Doug Baillie

Personal information
- Full name: Douglas Rae Daw Collier Baillie
- Date of birth: 27 January 1937
- Place of birth: Douglas Water, Scotland
- Date of death: 19 February 2022 (aged 85)
- Position: Centre-half

Youth career
- Douglas Water Thistle
- 1952–1953: Airdrieonians

Senior career*
- Years: Team / Apps / (Gls)
- 1953–1956: Airdrieonians / 35 / (5)
- 1956: Swindon Town / 1 / (0)
- 1956–1960: Airdrieonians / 88 / (10)
- 1960–1964: Rangers / 31 / (0)
- 1964–1965: Third Lanark / 19 / (3)
- 1965–1969: Falkirk / 104 / (7)
- 1969–1970: Dunfermline Athletic / 21 / (0)
- Total:  / 299 / (25)

International career
- 1955–1958: Scotland U23 / 2 / (0)

= Doug Baillie =

Scottish footballer and journalist (1937–2022)
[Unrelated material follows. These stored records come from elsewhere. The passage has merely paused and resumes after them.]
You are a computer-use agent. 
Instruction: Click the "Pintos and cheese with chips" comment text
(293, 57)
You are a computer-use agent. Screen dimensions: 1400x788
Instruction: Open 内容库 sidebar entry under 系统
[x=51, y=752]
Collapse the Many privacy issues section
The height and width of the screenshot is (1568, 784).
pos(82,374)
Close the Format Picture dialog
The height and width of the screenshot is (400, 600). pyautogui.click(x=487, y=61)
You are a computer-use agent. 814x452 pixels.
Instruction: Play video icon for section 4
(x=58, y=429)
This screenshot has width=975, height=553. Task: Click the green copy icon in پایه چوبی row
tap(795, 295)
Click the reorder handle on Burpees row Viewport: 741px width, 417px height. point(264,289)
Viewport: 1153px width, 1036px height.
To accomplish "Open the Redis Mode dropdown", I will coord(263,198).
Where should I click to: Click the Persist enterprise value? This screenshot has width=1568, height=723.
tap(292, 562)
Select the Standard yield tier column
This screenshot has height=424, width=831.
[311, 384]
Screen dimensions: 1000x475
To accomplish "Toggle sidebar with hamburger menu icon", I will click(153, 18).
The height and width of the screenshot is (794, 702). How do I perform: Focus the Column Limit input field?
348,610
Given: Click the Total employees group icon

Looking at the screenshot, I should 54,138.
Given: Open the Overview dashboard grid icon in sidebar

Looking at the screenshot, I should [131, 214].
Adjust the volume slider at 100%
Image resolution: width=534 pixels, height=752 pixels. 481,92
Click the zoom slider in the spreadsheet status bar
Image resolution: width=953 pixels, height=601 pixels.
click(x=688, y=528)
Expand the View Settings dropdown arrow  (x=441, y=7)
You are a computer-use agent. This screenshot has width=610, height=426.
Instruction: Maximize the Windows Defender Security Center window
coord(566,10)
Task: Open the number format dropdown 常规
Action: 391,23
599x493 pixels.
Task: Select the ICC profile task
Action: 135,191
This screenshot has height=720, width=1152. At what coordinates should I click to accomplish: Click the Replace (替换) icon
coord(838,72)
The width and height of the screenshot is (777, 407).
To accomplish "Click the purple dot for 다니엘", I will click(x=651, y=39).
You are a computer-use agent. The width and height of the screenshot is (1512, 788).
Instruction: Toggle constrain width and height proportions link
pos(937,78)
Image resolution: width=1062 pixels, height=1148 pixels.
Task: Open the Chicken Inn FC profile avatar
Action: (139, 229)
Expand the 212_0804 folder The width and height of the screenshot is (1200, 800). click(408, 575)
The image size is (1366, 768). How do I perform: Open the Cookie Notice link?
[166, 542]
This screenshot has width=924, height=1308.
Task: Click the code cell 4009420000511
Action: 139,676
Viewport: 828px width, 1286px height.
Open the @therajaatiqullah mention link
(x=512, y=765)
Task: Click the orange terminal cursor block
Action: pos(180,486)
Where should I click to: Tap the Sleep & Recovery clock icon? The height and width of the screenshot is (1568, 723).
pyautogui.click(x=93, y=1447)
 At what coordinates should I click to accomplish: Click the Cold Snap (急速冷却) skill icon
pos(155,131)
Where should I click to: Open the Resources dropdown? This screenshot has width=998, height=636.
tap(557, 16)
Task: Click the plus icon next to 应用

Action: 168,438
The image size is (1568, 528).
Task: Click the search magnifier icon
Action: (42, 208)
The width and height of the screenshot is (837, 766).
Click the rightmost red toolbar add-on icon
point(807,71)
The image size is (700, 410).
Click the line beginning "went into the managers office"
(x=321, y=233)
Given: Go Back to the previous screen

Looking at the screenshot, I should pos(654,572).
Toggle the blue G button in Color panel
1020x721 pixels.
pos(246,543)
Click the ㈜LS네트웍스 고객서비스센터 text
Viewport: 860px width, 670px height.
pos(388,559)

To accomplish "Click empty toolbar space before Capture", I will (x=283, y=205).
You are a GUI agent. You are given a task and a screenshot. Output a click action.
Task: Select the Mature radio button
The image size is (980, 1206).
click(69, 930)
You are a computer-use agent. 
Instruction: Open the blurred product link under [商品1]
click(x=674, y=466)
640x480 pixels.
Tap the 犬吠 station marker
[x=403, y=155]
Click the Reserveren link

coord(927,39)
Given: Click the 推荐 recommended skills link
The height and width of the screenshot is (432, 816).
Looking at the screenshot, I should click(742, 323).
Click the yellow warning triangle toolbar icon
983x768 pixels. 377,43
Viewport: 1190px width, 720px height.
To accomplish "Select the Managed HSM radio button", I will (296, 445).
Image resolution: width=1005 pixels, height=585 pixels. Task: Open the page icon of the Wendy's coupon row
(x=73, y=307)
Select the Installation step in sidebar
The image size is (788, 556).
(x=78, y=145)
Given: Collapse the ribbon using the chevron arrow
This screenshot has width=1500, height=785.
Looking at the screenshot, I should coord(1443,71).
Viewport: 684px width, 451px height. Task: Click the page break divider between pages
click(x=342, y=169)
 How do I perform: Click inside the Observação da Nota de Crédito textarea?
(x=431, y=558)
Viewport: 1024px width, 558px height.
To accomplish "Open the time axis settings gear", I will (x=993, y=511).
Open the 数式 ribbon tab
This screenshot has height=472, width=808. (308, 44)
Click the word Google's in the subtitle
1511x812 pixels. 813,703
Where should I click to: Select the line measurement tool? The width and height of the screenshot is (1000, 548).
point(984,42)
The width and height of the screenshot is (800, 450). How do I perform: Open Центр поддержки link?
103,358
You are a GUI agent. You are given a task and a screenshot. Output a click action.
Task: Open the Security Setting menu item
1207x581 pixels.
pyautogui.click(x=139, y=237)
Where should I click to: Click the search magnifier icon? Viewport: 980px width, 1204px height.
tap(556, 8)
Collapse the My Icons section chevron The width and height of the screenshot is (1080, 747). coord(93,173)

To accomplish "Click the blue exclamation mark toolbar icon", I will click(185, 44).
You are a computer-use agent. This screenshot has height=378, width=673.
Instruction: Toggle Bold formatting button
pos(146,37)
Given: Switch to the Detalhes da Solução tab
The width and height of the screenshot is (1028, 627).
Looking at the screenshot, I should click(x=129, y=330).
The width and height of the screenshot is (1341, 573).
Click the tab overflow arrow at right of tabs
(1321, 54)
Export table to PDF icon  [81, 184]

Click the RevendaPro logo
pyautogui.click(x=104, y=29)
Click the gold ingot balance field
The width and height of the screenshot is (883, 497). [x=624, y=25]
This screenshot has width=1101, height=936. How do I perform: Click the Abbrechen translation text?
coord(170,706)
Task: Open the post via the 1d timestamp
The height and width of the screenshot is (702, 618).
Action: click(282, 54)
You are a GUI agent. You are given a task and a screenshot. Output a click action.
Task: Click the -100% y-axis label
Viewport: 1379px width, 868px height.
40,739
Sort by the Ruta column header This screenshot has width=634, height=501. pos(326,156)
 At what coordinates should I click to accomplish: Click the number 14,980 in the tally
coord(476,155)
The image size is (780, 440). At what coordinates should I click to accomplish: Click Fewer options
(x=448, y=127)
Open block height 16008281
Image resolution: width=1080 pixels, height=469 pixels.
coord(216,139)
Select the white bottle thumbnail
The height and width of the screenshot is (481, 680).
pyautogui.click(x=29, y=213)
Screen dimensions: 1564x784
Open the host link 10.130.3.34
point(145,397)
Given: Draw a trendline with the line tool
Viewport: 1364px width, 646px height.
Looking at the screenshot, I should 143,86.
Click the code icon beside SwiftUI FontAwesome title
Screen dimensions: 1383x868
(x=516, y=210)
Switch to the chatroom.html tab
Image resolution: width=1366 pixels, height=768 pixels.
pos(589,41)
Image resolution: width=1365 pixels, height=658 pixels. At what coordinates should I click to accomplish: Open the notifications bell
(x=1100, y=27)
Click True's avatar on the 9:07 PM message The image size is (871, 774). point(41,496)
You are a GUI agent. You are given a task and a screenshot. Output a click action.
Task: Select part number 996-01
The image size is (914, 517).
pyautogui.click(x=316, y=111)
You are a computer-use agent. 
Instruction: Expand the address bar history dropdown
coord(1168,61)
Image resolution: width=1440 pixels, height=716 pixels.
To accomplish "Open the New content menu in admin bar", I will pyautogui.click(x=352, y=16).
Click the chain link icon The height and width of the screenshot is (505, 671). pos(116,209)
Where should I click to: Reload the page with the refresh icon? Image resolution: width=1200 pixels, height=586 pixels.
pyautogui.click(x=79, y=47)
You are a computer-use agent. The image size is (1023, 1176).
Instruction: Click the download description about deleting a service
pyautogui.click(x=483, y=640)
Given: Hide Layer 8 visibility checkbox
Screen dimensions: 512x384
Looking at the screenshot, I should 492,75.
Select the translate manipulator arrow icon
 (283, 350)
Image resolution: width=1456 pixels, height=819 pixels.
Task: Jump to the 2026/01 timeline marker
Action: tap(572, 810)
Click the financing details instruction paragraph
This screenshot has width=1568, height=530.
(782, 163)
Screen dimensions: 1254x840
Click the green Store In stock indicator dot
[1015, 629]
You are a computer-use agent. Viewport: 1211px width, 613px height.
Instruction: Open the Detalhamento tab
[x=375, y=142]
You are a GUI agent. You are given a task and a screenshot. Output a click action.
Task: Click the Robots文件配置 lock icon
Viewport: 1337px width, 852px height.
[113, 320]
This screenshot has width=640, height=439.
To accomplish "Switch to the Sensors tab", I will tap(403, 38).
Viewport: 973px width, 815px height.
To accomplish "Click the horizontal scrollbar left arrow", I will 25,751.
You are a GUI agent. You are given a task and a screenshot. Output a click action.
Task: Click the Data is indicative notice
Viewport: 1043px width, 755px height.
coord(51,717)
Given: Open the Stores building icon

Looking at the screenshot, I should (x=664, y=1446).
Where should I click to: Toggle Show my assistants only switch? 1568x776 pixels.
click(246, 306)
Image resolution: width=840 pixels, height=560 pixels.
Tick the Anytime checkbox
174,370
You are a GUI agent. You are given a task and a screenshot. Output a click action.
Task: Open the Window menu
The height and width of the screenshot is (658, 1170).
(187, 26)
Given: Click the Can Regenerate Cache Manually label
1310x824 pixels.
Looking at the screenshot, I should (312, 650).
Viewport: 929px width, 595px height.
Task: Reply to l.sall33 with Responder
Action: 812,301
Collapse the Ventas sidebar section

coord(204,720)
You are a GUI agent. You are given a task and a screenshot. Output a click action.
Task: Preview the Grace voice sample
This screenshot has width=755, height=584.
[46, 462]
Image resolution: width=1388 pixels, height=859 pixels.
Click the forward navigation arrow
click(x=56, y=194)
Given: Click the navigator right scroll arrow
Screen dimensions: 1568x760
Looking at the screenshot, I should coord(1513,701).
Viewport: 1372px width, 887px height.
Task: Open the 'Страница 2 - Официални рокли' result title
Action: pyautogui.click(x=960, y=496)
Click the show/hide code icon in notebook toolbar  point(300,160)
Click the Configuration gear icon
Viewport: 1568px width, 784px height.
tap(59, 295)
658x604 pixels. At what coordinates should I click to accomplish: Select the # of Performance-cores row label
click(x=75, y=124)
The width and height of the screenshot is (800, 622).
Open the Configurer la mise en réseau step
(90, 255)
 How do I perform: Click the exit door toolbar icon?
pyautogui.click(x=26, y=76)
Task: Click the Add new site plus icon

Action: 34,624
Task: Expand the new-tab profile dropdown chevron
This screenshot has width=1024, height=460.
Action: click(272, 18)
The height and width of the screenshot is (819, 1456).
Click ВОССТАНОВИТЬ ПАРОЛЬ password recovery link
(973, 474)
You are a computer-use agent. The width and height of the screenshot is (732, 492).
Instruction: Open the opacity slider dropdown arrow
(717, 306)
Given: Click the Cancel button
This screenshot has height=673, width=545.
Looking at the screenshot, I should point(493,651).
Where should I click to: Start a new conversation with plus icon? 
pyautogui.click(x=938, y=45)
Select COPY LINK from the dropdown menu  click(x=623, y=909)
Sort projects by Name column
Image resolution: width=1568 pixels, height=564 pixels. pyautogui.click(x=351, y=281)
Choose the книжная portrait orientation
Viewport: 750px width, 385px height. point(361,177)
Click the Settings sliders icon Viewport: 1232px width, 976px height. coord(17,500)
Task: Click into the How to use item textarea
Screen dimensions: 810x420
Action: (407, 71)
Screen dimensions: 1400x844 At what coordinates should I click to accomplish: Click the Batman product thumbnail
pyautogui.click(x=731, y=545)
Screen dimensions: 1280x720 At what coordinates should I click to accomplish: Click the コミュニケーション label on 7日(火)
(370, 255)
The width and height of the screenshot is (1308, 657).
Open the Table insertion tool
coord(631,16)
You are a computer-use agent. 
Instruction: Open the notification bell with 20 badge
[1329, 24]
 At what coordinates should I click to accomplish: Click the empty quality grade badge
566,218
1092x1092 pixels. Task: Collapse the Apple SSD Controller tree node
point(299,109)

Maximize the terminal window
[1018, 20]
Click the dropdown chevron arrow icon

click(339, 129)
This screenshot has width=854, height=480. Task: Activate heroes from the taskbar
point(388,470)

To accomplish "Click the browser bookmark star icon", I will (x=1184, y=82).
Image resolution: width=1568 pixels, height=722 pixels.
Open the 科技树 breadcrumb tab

Douglas Rae Daw Collier Baillie (27 January 1937 – 19 February 2022) was a Scottish footballer who played as a centre-half in the Scottish Football League and the Football League. He was a backup squad member at Rangers during three of the club's title-winning seasons in the early 1960s, playing a handful of matches in each. He also made over 100 league appearances for both Airdrieonians and Falkirk.

After retiring as a player, Baillie became a football journalist, working for The Sunday Post. Baillie died on 19 February 2022, at the age of 85.